C’est la fête pour le titre Renault qui grimpe de plus de 4% cette après-midi, alors que le Cac 40 poursuit son plongeon de plus de 1,2%. Le contraste est plus saisissant en regardant le parcours du titre Peugeot qui continue à s’écrouler au lendemain de ses résultats semestriels. L’action du premier constructeur automobile français lâchait encore plus de 2% ce matin après avoir fondu de 7,6% hier.

Et pourtant Renault ne sort pas indemne de ce premier semestre marqué par le séisme japonais. Le groupe au losange affiche une marge opérationnelle en baisse de 1 point à 3%. Mais Renault peut se prévaloir d’une hausse significative de son résultat net à 1,253 milliard d’euros (+52%). Le résultat net part du groupe ressort à 1,22 milliard, contre 806 millions pour Peugeot-Citroën. Sur l’exploitation, Renault affiche une plus forte hausse à 772 millions d’euros, mais reste inférieur à celle de Peugeot-Citroën en valeur absolue (1,157 milliard d’euros).

Renault estime que l’effet du séisme au Japon devrait s’atténuer à partir du second semestre. Au premier semestre, le coût de la catastrophe a été chiffré à 150 millions d’euros. L’impact au second semestre est évalué à 100 millions d’euros, soit un chiffre équivalent à Peugeot-Citroën, qui pourtant produit des volumes plus importants. En revanche, le groupe dirigé par Carlos Ghosn prétend avoir compensé une grosse partie de la hausse des matières premières par des effets de réductions de coûts.
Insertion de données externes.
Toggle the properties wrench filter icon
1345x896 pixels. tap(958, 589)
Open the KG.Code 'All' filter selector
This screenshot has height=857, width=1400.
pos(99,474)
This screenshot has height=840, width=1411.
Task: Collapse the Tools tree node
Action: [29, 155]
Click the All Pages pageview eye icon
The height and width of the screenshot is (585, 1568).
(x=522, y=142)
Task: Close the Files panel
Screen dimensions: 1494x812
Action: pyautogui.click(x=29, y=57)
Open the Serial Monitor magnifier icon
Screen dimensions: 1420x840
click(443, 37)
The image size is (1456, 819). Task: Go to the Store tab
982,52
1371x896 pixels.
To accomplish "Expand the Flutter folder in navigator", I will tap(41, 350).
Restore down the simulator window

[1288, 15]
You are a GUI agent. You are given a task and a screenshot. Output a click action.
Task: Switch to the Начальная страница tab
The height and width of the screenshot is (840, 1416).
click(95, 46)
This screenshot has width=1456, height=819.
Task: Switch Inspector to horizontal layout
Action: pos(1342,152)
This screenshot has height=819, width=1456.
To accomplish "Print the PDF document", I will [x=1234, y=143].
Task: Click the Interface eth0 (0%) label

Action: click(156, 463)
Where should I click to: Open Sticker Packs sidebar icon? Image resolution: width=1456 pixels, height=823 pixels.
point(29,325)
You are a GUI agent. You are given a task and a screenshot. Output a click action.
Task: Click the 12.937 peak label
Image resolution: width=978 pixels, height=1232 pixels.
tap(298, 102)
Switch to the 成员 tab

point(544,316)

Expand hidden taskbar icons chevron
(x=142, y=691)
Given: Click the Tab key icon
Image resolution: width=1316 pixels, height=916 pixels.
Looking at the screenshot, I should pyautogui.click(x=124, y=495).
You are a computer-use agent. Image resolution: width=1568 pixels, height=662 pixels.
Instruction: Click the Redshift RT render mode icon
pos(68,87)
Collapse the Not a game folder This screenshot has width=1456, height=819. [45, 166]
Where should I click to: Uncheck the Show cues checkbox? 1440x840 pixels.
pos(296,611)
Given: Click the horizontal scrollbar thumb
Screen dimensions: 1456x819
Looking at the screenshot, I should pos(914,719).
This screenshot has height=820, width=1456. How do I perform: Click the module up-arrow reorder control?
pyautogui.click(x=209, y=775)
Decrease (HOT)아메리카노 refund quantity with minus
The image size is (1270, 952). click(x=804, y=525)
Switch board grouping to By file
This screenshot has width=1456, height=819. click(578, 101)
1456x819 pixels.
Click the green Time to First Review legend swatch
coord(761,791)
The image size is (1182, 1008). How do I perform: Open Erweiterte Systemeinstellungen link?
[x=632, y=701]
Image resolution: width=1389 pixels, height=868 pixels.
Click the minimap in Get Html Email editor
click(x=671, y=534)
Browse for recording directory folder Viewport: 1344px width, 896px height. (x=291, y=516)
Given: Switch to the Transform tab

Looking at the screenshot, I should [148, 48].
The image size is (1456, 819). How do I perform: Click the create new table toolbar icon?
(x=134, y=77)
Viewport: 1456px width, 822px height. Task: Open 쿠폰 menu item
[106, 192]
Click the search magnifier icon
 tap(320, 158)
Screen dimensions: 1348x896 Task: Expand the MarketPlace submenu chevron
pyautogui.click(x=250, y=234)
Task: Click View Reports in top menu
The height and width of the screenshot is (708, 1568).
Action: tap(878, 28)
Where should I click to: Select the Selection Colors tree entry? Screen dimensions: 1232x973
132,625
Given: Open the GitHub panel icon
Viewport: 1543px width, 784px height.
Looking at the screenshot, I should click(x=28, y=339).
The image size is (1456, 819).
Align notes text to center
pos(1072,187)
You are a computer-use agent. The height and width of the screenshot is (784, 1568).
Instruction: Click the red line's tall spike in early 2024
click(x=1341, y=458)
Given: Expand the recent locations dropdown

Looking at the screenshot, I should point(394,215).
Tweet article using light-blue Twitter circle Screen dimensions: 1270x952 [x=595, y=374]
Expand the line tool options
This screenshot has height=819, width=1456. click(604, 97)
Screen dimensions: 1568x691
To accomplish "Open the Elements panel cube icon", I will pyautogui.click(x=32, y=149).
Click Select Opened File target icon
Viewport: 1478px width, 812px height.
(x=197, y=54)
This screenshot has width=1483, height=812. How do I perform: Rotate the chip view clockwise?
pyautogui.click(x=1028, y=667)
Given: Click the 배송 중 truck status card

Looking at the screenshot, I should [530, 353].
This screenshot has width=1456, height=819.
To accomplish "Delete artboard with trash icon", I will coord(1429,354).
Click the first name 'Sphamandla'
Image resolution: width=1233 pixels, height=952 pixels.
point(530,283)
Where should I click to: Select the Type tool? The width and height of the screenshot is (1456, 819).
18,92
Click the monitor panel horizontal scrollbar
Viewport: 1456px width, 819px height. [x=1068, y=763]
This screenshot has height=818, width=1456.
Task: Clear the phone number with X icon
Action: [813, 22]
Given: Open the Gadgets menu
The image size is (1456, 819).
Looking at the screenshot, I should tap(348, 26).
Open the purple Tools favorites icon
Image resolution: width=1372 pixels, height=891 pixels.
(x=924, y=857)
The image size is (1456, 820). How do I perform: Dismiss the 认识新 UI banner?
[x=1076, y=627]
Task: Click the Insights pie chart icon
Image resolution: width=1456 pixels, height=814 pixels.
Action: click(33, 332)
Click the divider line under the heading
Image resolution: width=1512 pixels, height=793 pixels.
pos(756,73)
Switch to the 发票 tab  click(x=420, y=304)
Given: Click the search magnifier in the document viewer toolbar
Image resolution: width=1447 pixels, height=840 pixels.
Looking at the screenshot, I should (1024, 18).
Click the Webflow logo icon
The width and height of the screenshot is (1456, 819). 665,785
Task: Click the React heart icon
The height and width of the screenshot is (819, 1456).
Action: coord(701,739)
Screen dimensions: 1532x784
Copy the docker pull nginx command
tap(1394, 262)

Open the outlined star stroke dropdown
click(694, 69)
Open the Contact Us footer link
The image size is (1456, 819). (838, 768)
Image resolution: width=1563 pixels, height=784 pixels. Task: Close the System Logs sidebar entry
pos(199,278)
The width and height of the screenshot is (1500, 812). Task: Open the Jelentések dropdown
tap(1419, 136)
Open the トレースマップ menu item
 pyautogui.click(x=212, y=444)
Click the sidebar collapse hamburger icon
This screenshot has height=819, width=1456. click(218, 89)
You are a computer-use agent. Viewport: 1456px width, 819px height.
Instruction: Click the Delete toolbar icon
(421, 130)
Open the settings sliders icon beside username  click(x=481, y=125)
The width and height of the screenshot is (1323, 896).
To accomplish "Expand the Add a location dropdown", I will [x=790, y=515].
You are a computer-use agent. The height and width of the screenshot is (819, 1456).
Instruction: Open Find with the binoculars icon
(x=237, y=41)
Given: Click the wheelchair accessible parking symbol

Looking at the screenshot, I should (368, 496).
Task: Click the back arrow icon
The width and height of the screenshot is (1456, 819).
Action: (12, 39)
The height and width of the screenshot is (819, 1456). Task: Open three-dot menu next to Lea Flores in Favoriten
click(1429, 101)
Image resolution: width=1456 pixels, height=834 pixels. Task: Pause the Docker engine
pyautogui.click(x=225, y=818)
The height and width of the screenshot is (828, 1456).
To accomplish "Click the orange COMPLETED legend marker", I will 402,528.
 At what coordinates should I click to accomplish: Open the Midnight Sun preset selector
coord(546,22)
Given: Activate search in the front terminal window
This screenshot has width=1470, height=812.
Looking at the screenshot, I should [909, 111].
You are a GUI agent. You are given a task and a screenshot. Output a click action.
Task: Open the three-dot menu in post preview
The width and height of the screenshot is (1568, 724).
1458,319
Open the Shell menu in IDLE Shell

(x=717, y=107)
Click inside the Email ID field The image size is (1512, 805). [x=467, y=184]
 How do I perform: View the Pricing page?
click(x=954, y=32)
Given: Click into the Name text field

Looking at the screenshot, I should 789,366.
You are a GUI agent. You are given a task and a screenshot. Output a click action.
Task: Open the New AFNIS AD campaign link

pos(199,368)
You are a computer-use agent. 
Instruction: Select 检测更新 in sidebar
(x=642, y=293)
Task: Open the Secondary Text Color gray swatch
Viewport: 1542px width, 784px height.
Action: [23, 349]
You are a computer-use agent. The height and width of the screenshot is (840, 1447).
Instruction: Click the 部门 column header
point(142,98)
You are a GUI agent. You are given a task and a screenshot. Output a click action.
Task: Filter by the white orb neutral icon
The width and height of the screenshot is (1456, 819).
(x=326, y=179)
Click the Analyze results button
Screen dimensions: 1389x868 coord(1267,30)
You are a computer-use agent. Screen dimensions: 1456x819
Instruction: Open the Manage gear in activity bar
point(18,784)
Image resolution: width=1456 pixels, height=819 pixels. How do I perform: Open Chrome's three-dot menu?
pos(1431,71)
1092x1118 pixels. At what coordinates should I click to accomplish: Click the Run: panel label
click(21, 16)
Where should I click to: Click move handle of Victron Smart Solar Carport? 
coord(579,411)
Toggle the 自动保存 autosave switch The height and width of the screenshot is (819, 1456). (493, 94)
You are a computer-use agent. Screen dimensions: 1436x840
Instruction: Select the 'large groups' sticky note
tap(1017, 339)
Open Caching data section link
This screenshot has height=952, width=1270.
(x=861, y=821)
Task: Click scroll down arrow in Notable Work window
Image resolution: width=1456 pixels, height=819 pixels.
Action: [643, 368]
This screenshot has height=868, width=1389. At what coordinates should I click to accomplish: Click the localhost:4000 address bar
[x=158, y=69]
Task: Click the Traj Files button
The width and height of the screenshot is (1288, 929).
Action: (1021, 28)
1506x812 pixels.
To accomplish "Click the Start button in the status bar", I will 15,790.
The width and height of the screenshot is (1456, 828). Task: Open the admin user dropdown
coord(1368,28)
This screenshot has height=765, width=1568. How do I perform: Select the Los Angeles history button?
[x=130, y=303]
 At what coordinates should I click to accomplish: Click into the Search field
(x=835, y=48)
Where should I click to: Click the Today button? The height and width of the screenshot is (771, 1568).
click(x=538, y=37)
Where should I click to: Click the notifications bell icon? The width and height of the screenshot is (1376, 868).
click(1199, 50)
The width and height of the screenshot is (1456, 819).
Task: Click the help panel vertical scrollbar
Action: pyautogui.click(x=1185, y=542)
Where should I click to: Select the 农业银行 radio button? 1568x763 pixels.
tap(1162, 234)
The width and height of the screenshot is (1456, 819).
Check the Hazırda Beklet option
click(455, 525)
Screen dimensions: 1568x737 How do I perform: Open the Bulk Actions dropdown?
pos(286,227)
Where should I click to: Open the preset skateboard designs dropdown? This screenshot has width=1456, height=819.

Les ventes du groupe se portent bien, et ce, malgré l’effet ristourne des ventes de ces derniers mois en Europe. Le chiffre d’affaires a augmenté de 7,3% à 21,1 milliards d’euros. Le groupe profite de la forte dynamique des pays émergents, notamment l’Amérique Latine et la Russie.

Sur les perspectives, Renault continue à tabler sur un volume d’affaires supérieur à celui de l’année dernière. Le groupe confirme également son objectif d’un free cash flow de plus de 500 millions d’euros pour l’année 2011.